◆ **Exercise goal**
Give back the lines of the records exactly, starting at the first and ending at the one with "This screenshot has width=814, height=458.".

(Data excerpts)
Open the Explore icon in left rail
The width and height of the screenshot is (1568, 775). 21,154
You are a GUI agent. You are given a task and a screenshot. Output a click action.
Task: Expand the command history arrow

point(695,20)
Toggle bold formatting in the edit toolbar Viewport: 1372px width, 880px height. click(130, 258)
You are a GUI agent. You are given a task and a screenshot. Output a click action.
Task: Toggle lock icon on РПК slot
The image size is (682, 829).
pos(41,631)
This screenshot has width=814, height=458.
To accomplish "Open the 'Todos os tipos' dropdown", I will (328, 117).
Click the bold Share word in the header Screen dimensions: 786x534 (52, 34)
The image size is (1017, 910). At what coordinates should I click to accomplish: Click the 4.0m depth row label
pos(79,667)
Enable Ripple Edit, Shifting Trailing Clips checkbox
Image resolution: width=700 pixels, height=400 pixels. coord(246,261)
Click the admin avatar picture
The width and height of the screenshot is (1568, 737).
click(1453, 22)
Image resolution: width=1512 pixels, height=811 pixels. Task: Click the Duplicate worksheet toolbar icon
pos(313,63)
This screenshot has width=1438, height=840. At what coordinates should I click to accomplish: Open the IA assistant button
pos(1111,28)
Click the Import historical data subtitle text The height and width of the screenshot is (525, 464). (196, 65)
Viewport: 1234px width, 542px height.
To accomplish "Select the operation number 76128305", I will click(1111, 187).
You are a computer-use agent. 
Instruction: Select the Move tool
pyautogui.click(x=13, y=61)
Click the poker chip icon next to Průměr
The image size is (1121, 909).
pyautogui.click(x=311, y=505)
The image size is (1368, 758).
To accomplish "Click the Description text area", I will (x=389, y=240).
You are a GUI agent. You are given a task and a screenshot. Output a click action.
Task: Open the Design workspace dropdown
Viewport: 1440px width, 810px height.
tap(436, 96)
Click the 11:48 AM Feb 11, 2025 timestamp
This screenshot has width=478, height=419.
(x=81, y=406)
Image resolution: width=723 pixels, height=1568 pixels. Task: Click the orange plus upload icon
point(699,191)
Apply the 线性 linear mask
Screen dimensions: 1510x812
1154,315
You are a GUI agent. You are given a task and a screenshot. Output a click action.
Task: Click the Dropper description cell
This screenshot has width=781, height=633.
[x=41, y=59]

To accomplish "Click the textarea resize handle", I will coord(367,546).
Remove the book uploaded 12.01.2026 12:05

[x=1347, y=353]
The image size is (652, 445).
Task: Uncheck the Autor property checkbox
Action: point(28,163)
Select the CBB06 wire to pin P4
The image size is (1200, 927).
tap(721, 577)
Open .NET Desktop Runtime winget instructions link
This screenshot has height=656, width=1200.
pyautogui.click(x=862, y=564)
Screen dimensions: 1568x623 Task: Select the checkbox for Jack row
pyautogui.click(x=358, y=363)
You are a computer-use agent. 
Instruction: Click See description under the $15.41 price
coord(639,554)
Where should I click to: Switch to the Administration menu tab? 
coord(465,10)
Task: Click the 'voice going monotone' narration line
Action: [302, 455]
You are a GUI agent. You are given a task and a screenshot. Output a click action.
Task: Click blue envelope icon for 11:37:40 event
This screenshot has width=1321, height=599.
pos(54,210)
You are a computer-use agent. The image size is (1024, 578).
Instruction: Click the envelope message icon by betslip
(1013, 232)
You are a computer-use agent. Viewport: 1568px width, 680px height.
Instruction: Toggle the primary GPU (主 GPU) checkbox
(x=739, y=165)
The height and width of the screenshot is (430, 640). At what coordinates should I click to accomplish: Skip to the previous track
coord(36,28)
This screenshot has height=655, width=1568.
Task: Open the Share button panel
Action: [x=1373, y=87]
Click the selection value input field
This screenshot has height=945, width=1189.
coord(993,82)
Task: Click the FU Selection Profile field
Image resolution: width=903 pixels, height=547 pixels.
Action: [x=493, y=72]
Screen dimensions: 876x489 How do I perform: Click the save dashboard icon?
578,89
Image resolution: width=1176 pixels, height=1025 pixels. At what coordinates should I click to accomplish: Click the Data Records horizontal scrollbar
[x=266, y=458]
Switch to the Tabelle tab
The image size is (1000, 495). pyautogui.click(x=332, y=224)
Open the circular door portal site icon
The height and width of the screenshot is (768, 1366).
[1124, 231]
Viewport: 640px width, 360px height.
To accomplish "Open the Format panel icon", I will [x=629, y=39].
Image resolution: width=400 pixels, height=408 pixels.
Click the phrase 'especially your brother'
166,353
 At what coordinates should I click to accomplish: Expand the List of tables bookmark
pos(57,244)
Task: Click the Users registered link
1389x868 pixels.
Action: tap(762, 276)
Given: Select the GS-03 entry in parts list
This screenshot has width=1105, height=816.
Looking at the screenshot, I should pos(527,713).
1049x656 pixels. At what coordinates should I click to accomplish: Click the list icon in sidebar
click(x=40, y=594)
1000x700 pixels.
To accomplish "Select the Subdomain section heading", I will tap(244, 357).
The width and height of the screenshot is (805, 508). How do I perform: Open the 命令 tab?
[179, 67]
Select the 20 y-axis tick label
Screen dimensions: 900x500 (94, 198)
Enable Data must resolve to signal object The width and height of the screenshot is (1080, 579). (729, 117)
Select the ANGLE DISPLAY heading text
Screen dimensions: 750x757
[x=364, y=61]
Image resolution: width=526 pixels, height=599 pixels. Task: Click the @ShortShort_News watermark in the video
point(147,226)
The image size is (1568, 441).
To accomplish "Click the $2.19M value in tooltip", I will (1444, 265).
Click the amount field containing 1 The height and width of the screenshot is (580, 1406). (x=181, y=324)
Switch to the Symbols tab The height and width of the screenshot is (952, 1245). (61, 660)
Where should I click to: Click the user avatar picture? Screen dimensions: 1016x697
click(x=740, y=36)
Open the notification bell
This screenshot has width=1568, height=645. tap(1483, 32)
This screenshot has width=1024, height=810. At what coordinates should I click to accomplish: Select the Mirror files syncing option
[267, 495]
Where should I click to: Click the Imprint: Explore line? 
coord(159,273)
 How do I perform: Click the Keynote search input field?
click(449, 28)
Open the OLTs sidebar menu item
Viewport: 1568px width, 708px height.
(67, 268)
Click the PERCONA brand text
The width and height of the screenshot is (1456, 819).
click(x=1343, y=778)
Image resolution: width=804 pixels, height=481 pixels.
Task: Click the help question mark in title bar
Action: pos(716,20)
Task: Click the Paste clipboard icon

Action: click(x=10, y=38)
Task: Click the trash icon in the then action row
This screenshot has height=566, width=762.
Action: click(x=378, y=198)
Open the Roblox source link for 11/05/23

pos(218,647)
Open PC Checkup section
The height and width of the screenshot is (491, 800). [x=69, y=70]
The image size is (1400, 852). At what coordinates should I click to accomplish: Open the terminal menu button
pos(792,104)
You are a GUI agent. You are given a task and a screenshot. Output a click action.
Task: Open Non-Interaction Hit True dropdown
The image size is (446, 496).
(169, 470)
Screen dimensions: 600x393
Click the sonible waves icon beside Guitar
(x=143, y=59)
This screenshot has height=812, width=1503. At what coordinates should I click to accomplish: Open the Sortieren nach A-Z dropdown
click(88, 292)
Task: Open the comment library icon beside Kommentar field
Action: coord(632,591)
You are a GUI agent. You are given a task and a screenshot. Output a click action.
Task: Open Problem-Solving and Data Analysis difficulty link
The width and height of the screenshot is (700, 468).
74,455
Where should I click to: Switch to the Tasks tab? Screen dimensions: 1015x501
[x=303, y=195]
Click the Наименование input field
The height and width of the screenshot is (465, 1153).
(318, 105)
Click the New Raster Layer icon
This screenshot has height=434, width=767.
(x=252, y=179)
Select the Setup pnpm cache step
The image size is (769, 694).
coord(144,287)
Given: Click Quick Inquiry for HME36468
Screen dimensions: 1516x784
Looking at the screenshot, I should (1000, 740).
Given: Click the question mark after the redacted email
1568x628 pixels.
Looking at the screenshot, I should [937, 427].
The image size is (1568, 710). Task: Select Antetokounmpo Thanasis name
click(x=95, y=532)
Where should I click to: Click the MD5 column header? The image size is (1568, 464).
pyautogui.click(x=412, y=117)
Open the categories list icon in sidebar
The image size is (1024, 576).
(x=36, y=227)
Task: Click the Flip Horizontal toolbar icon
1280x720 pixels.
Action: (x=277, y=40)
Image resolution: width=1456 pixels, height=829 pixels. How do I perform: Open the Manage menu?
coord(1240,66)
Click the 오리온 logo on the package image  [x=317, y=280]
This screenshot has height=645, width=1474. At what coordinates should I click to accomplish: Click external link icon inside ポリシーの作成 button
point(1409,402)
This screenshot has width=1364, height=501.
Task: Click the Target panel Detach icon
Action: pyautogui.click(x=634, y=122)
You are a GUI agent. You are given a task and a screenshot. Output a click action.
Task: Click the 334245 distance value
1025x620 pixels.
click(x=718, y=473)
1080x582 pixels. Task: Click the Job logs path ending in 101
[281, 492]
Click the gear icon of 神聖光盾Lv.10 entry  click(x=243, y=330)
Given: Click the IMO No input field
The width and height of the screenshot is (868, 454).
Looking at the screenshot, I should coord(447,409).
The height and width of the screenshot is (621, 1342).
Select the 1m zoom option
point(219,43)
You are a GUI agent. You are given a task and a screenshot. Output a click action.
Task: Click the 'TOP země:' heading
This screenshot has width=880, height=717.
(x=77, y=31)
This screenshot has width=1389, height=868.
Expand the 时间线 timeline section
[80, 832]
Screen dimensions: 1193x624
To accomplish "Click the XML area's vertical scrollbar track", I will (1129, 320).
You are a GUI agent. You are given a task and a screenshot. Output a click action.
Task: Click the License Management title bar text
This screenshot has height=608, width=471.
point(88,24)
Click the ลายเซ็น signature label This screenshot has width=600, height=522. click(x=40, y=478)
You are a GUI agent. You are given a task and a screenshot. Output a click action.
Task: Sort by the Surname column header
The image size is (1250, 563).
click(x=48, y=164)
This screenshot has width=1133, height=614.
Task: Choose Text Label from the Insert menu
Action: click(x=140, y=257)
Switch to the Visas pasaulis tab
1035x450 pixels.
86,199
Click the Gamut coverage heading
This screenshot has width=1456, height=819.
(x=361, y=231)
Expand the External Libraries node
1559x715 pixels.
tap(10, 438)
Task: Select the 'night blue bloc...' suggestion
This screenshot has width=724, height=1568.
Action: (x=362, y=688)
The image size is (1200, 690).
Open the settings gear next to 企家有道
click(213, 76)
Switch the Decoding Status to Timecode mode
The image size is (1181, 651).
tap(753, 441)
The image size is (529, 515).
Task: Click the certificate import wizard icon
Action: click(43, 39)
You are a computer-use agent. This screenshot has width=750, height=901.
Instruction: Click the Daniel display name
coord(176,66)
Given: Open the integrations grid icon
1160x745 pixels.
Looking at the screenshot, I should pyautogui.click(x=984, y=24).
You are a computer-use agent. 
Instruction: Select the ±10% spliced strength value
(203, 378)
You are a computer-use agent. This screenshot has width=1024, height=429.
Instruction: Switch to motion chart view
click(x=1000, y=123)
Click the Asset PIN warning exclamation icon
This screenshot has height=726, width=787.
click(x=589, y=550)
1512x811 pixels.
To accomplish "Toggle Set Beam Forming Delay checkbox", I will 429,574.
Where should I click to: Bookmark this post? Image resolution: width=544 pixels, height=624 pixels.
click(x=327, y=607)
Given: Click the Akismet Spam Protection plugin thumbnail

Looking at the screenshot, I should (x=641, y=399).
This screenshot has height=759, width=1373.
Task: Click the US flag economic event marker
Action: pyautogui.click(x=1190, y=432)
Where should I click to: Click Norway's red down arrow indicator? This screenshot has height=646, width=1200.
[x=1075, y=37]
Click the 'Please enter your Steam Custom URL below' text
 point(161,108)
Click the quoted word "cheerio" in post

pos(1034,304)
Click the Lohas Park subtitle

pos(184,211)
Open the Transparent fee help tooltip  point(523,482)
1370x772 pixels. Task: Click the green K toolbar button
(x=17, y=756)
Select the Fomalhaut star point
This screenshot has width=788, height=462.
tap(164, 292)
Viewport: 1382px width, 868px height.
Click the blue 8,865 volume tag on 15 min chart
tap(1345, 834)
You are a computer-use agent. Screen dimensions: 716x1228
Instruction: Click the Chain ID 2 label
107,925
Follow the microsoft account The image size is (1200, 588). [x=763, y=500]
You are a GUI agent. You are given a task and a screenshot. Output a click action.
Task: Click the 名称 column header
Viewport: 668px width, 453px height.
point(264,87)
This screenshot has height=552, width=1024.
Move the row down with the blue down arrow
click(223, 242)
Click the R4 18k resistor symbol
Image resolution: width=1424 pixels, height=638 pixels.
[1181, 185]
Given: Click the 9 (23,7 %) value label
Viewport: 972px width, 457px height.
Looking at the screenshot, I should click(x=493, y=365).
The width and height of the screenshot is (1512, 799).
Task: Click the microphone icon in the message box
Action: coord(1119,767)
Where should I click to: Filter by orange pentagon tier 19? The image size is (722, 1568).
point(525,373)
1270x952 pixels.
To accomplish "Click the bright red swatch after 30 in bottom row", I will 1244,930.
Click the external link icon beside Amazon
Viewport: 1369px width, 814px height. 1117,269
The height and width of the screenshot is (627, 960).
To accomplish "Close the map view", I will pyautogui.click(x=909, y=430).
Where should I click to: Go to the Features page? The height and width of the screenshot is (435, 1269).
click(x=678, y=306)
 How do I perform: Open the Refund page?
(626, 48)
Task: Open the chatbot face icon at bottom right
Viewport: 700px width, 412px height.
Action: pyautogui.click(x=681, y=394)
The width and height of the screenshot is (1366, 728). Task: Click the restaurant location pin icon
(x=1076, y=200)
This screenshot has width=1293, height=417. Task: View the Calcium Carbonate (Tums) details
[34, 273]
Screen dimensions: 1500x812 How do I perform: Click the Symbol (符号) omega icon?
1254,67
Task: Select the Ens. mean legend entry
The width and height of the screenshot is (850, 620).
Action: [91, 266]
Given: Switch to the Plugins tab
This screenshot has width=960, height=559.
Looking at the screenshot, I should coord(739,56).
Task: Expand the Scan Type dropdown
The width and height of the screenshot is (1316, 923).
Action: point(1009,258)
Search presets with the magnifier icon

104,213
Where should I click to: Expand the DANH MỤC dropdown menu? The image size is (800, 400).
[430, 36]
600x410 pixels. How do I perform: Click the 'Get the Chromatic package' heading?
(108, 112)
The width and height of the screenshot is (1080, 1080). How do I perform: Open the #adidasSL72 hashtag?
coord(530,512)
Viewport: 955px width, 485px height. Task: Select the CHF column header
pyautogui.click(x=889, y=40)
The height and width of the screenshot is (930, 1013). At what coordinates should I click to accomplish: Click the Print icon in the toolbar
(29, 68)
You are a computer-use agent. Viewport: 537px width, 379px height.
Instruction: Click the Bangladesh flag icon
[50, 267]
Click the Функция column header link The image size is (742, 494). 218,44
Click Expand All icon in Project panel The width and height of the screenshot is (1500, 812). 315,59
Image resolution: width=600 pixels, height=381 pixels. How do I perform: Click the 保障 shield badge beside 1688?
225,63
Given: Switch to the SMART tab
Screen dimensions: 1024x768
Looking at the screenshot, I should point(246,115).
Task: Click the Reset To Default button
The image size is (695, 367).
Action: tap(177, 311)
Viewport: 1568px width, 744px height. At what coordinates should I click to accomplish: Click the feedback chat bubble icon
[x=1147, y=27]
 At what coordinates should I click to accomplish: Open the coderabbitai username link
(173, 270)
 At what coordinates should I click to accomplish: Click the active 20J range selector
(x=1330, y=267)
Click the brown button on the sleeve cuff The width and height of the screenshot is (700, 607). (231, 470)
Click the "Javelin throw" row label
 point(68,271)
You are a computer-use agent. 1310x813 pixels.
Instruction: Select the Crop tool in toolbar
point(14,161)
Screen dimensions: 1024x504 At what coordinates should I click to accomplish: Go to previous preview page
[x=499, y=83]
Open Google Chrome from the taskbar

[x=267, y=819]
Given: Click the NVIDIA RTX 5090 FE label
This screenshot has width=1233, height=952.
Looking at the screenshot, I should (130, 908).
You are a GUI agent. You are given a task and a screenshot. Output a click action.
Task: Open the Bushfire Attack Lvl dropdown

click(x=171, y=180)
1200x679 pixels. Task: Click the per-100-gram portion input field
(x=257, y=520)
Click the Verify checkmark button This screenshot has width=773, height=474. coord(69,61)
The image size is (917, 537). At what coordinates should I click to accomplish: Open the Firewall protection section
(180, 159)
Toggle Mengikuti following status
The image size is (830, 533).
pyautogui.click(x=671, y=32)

◆ **Response to this task**
Open the Explore icon in left rail
The width and height of the screenshot is (1568, 775). 21,154
You are a GUI agent. You are given a task and a screenshot. Output a click action.
Task: Expand the command history arrow

point(695,20)
Toggle bold formatting in the edit toolbar Viewport: 1372px width, 880px height. click(130, 258)
You are a GUI agent. You are given a task and a screenshot. Output a click action.
Task: Toggle lock icon on РПК slot
The image size is (682, 829).
pos(41,631)
This screenshot has width=814, height=458.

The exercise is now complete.